Basically, HIIT workouts involve plugging along on a treadmill or elliptical or stationary bike for a few minutes and then “sprinting” for a minute to really get your heart rate up. Rinse and repeat for about 30 minutes.
It wasn’t easy to start (and still isn’t, actually), but I’ve been pleasantly surprised by how much my endurance has improved.
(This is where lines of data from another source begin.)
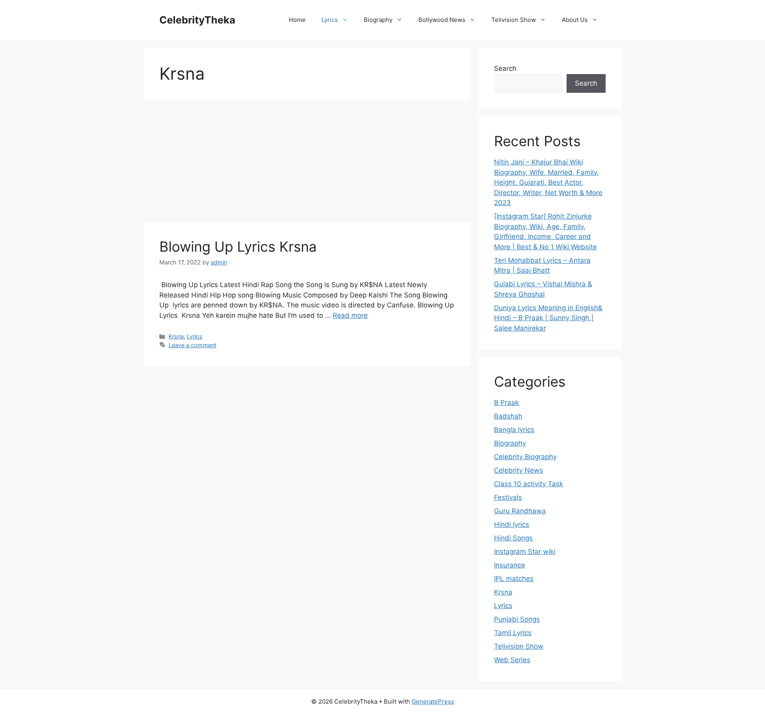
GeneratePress (433, 701)
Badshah (508, 416)
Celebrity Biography (525, 457)
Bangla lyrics (514, 430)
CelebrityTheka (197, 20)
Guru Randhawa (520, 511)
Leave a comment (192, 345)
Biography (378, 19)
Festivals (508, 497)
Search (505, 68)
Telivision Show (513, 19)
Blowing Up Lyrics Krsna (238, 246)
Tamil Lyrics (513, 633)
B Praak (506, 403)
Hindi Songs (513, 538)
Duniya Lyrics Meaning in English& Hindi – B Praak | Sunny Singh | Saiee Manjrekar (548, 318)
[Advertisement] (306, 163)
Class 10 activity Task (528, 484)
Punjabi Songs (517, 619)
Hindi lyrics (511, 524)
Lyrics (330, 19)
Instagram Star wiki (524, 552)
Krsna (176, 336)
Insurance (509, 565)
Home (297, 19)
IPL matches (514, 579)
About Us (575, 19)
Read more (350, 315)
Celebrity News (518, 470)
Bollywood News (441, 19)
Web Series (512, 660)
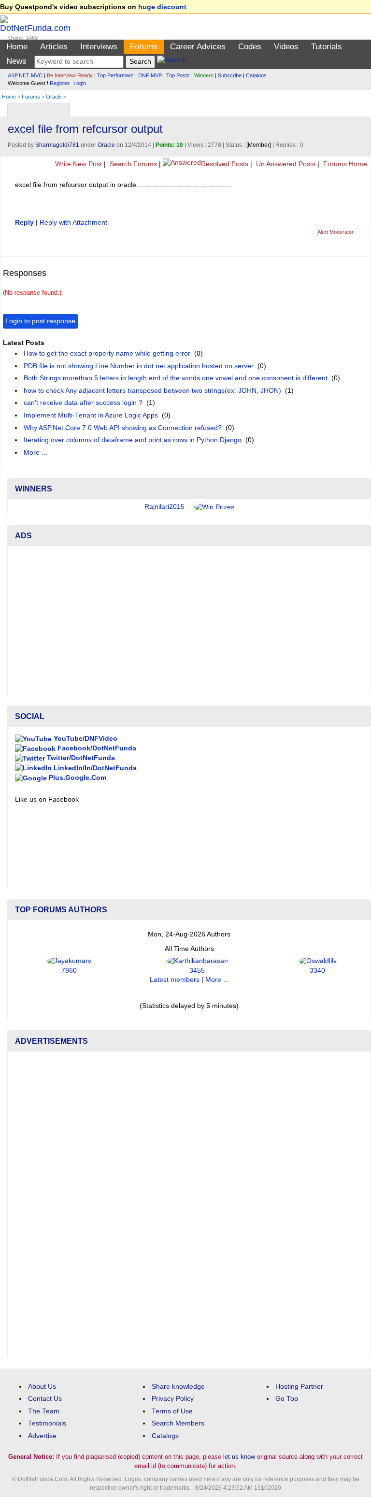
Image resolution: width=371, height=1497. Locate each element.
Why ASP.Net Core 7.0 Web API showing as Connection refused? (123, 428)
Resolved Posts (224, 164)
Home (17, 46)
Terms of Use (172, 1411)
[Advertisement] (189, 621)
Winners (204, 75)
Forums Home (344, 164)
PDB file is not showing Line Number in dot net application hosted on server (139, 366)
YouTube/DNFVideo (84, 738)
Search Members (178, 1423)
Yay!
“Sprints” appear to boost our mitochondria
Then recently a group of exercise physiologists from the Mayo Clinic published a study showing how HIIT can effect amazing changes at a cellular level, especially in our tiny energy-generating powerhouses, the mitochondria.
A study published March 7 in Cell Metabolism found that exercise — and in particular high-intensity interval training in aerobic exercises such as biking and walking — caused cells to make more proteins for their energy-producing mitochondria and their protein-building ribosomes, effectively stopping aging at the cellular level.
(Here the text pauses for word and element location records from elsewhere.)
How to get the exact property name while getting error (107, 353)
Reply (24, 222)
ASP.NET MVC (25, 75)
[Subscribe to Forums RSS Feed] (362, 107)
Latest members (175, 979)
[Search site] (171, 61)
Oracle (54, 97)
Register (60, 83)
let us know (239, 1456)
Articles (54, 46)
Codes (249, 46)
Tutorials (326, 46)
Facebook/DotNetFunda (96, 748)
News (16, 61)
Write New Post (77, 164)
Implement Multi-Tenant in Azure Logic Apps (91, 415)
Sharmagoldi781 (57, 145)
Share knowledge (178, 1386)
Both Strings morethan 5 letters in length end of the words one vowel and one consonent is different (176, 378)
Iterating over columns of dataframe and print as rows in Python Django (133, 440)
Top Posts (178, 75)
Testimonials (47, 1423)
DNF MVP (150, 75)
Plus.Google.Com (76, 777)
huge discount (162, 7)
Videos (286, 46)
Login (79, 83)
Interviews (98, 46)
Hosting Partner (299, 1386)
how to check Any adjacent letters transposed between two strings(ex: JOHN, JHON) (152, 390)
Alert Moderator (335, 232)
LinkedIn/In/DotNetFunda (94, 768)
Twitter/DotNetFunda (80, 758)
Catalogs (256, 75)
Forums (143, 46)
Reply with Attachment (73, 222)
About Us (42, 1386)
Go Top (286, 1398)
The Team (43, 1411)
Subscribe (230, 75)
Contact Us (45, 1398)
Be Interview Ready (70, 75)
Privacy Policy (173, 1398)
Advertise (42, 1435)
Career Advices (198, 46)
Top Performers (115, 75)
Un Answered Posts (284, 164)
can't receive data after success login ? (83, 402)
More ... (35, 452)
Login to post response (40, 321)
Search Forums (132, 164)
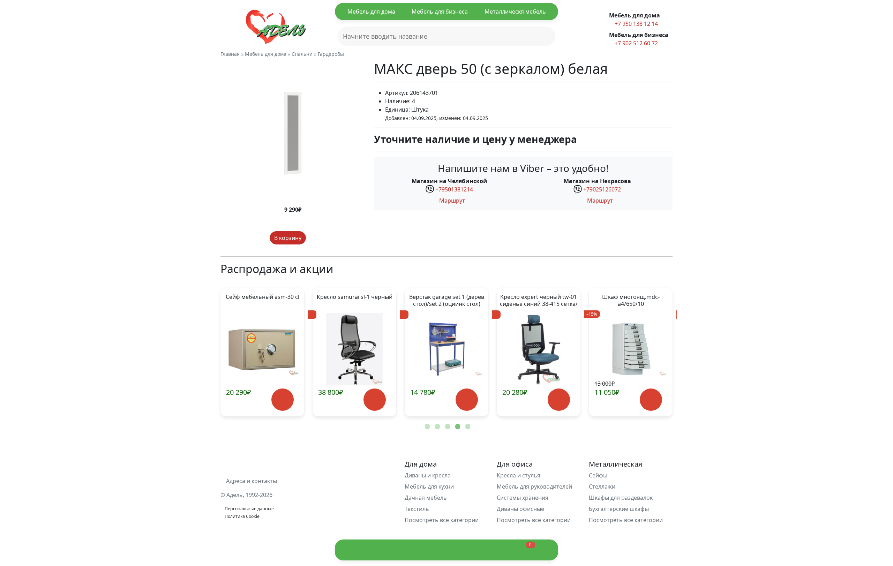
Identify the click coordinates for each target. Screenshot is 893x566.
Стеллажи (602, 486)
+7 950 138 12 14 (635, 24)
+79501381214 (454, 189)
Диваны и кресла (428, 475)
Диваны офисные (520, 509)
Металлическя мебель (515, 11)
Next (656, 352)
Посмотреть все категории (442, 520)
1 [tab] (426, 426)
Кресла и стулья (518, 475)
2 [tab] (436, 426)
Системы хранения (522, 497)
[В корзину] (282, 400)
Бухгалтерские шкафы (619, 509)
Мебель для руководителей (534, 486)
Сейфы (598, 475)
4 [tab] (456, 426)
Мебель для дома (371, 11)
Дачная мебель (426, 497)
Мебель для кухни (429, 486)
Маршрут (451, 200)
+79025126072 (602, 189)
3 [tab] (446, 426)
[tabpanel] (262, 352)
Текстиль (417, 509)
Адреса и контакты (251, 481)
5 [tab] (467, 426)
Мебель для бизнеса (440, 11)
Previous (237, 352)
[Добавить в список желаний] (312, 238)
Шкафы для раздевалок (621, 497)
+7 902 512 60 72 (635, 43)
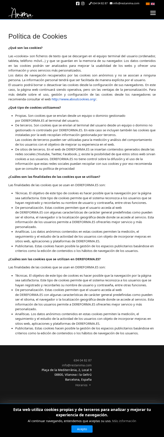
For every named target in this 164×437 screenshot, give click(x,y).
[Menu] (153, 13)
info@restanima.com (126, 3)
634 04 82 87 (100, 3)
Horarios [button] (81, 385)
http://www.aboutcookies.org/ (74, 99)
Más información (124, 421)
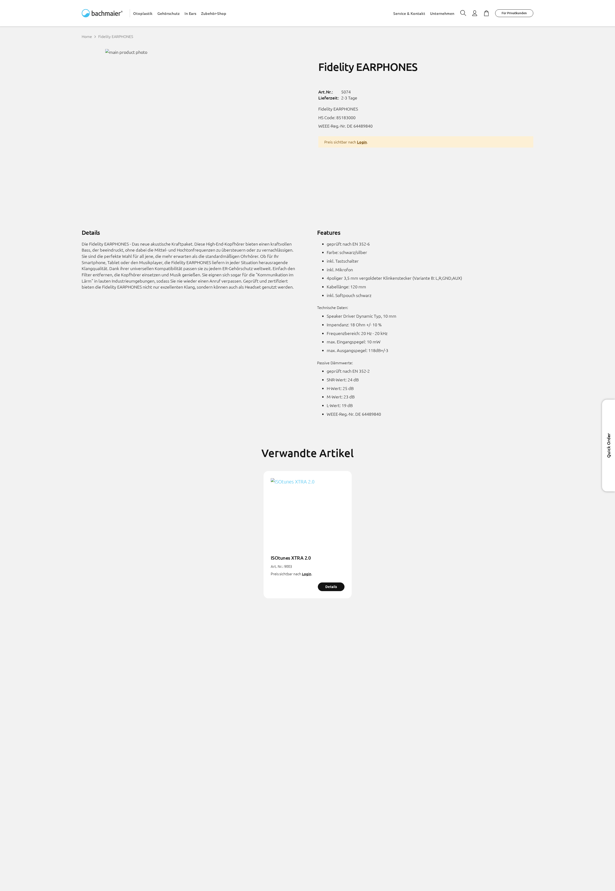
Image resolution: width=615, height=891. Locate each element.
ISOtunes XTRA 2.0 (291, 558)
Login (362, 141)
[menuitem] (143, 13)
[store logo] (106, 13)
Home (87, 36)
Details (331, 586)
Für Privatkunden (514, 13)
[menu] (293, 13)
“Based on everything we know, there’s no substitute for these exercise programs when it comes to delaying the aging process,” said study senior author Sreekumaran Nair, a medical doctor and diabetes researcher at the Mayo Clinic in Rochester, Minnesota. “These things we are seeing cannot be done by any medicine.”
The study compared HIIT to weight lifting.
They found that while strength training was effective at building muscle mass, high-intensity interval training yielded the biggest benefits at the cellular level.
Even more interesting to me is that the older volunteers in the study appeared to benefit the most.
The study enrolled 36 men and 36 women from two age groups — “young” volunteers who were 18-30 years old and “older” volunteers who were 65-80 years old.
The younger volunteers in the interval training group saw a 49% increase in mitochondrial capacity, and the older volunteers saw an even more dramatic 69% increase. Interval training also improved volunteers’ insulin sensitivity, which indicates a lower likelihood of developing diabetes.
I was excited by the results of this study. I’ll happily continue challenging myself with the HIIT workout, knowing I’m keeping my mitochondria healthy and youthful.
As the researchers point out in the study, however, HIIT alone is not enough for a well-balanced exercise program.
Weight training builds muscle and bone strength, yoga improves strength and flexibility, Tai Chi improves balance and is great for stress reduction, and so on.
It’s all good.
But if you are looking for an exercise that apparently packs a lot of punch in reversing the age-related decline of our cells, HIIT might be it.